■ **TASK TO CARRY OUT**: Every entry needs to be printed exactly, please.

■ **THE RECORDS**:
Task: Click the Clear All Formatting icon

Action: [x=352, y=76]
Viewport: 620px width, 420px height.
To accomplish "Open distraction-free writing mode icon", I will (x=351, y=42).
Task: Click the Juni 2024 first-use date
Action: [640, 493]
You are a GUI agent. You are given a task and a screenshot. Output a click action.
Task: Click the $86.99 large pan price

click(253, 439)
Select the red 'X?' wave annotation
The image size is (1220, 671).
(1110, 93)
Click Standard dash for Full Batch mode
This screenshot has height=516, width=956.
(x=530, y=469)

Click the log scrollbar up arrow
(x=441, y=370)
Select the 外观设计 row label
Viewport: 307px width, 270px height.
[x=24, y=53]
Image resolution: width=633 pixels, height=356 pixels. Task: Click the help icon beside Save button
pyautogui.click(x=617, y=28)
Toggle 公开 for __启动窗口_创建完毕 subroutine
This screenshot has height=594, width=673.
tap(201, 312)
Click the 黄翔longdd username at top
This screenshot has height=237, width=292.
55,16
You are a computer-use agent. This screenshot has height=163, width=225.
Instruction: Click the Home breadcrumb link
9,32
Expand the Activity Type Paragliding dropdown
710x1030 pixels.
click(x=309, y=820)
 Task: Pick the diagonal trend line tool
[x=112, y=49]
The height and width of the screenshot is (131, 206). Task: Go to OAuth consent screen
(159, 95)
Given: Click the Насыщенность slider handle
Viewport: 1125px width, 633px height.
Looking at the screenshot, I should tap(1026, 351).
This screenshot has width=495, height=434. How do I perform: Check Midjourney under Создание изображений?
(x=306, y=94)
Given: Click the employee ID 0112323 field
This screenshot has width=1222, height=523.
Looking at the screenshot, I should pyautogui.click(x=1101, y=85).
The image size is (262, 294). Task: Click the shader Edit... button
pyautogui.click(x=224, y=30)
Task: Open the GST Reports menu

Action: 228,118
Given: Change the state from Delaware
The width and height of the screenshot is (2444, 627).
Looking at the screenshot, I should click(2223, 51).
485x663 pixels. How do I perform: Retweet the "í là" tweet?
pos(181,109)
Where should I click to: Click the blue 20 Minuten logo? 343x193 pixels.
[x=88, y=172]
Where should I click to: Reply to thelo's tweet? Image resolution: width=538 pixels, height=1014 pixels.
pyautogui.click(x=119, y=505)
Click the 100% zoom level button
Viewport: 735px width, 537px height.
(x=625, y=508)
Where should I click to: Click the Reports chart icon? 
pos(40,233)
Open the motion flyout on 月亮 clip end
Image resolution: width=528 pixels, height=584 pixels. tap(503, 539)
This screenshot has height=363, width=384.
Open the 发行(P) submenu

■ **SOLUTION**:
Task: Click the Clear All Formatting icon

Action: [x=352, y=76]
Viewport: 620px width, 420px height.
To accomplish "Open distraction-free writing mode icon", I will (x=351, y=42).
Task: Click the Juni 2024 first-use date
Action: [640, 493]
You are a GUI agent. You are given a task and a screenshot. Output a click action.
Task: Click the $86.99 large pan price

click(253, 439)
Select the red 'X?' wave annotation
The image size is (1220, 671).
(1110, 93)
Click Standard dash for Full Batch mode
This screenshot has height=516, width=956.
(x=530, y=469)

Click the log scrollbar up arrow
(x=441, y=370)
Select the 外观设计 row label
Viewport: 307px width, 270px height.
[x=24, y=53]
Image resolution: width=633 pixels, height=356 pixels. Task: Click the help icon beside Save button
pyautogui.click(x=617, y=28)
Toggle 公开 for __启动窗口_创建完毕 subroutine
This screenshot has height=594, width=673.
tap(201, 312)
Click the 黄翔longdd username at top
This screenshot has height=237, width=292.
55,16
You are a computer-use agent. This screenshot has height=163, width=225.
Instruction: Click the Home breadcrumb link
9,32
Expand the Activity Type Paragliding dropdown
710x1030 pixels.
click(x=309, y=820)
 Task: Pick the diagonal trend line tool
[x=112, y=49]
The height and width of the screenshot is (131, 206). Task: Go to OAuth consent screen
(159, 95)
Given: Click the Насыщенность slider handle
Viewport: 1125px width, 633px height.
Looking at the screenshot, I should tap(1026, 351).
This screenshot has width=495, height=434. How do I perform: Check Midjourney under Создание изображений?
(x=306, y=94)
Given: Click the employee ID 0112323 field
This screenshot has width=1222, height=523.
Looking at the screenshot, I should pyautogui.click(x=1101, y=85).
The image size is (262, 294). Task: Click the shader Edit... button
pyautogui.click(x=224, y=30)
Task: Open the GST Reports menu

Action: 228,118
Given: Change the state from Delaware
The width and height of the screenshot is (2444, 627).
Looking at the screenshot, I should click(2223, 51).
485x663 pixels. How do I perform: Retweet the "í là" tweet?
pos(181,109)
Where should I click to: Click the blue 20 Minuten logo? 343x193 pixels.
[x=88, y=172]
Where should I click to: Reply to thelo's tweet? Image resolution: width=538 pixels, height=1014 pixels.
pyautogui.click(x=119, y=505)
Click the 100% zoom level button
Viewport: 735px width, 537px height.
(x=625, y=508)
Where should I click to: Click the Reports chart icon? 
pos(40,233)
Open the motion flyout on 月亮 clip end
Image resolution: width=528 pixels, height=584 pixels. tap(503, 539)
This screenshot has height=363, width=384.
Open the 发行(P) submenu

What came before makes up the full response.